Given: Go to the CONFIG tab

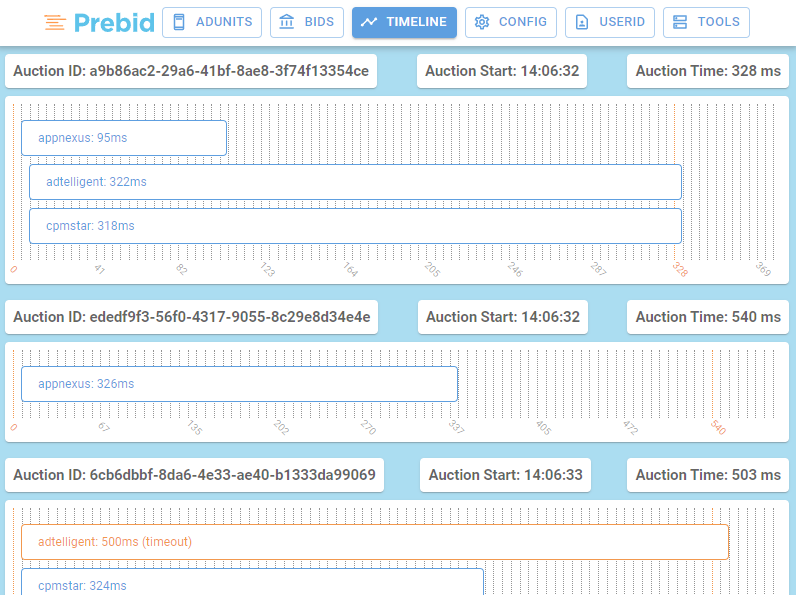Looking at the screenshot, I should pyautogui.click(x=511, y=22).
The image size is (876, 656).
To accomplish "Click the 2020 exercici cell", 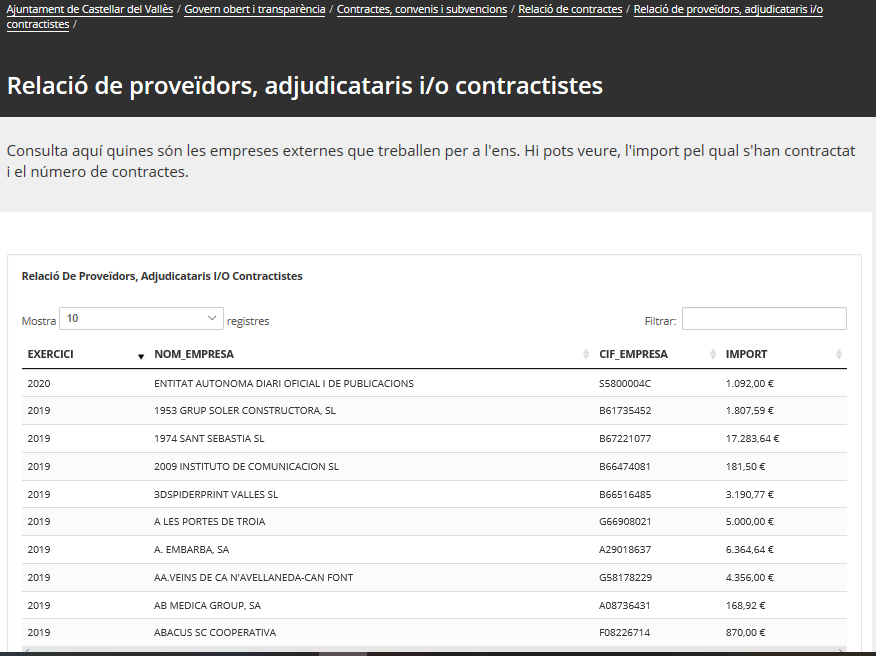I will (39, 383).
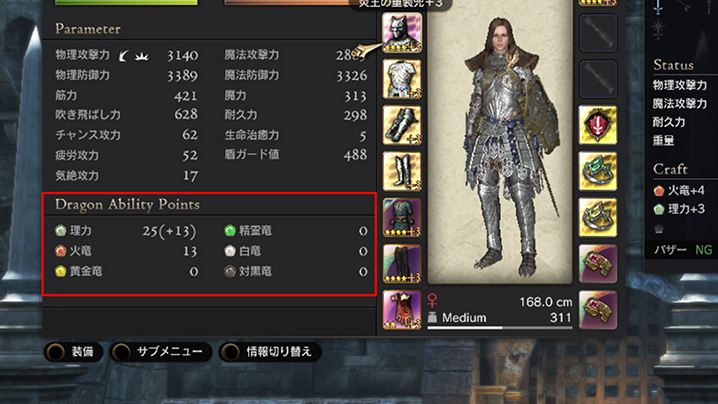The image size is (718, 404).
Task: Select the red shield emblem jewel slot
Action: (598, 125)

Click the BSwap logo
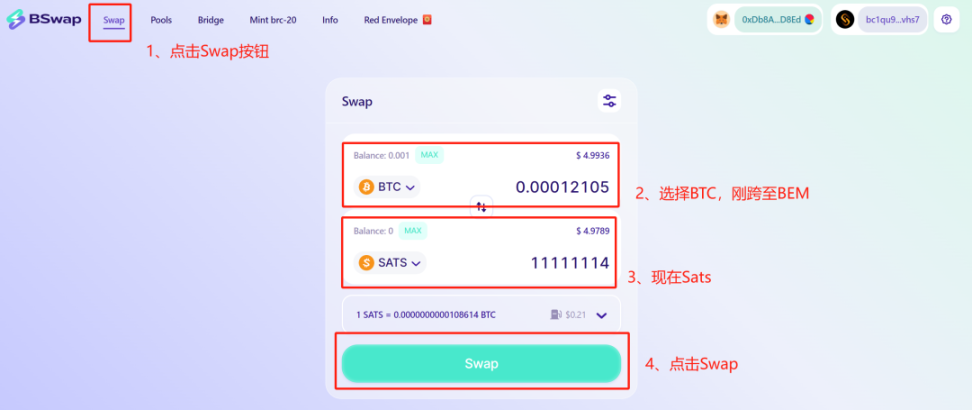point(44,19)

______________________________

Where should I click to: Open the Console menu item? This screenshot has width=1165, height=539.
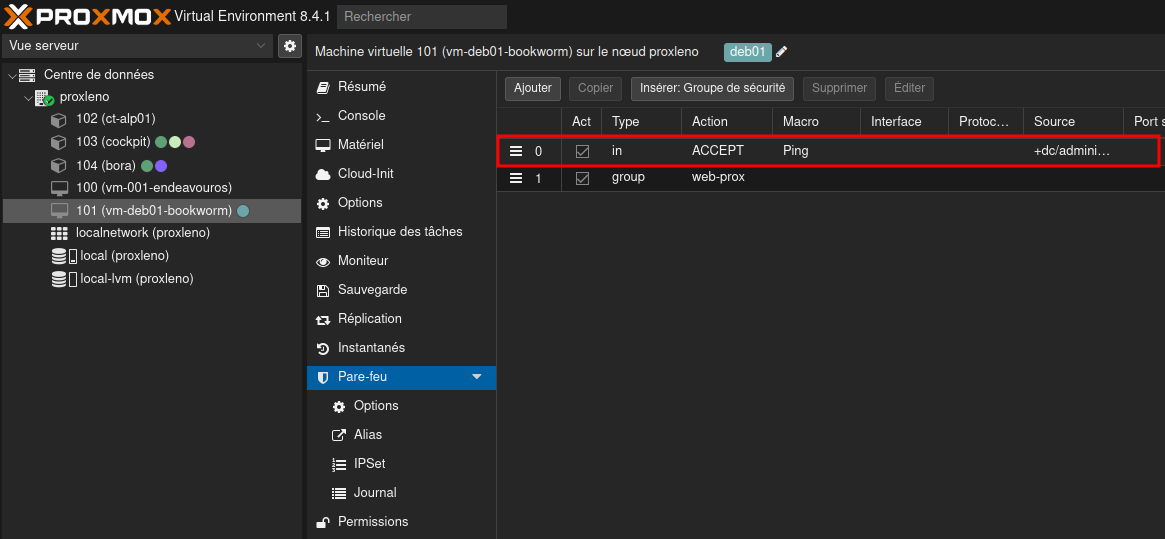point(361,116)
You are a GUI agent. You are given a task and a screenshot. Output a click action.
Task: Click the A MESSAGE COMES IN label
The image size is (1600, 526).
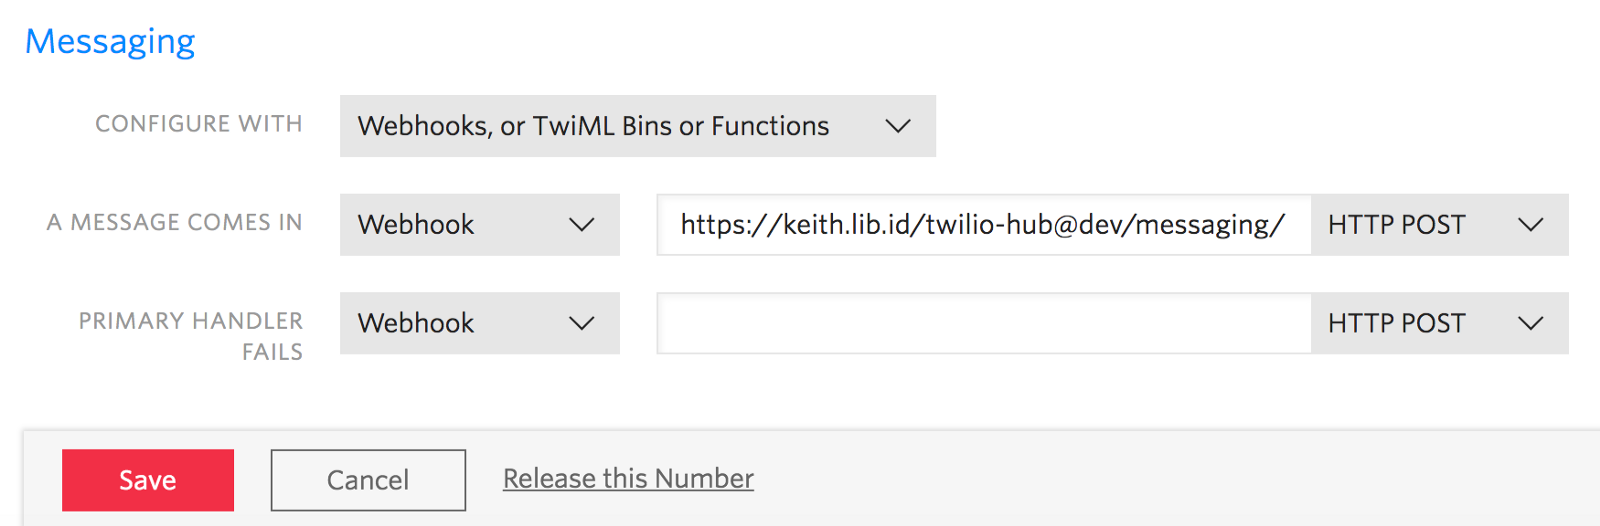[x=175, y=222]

______________________________

Your instructions:
In the records above, everything from the line with "Given: Go to the CONFIG tab" down to the line with "The image size is (876, 656)." is to be set down exactly, both ends included, with no pictures and no other lines.

Solution for this problem:
Given: Go to the CONFIG tab

Looking at the screenshot, I should pyautogui.click(x=511, y=22).
The image size is (876, 656).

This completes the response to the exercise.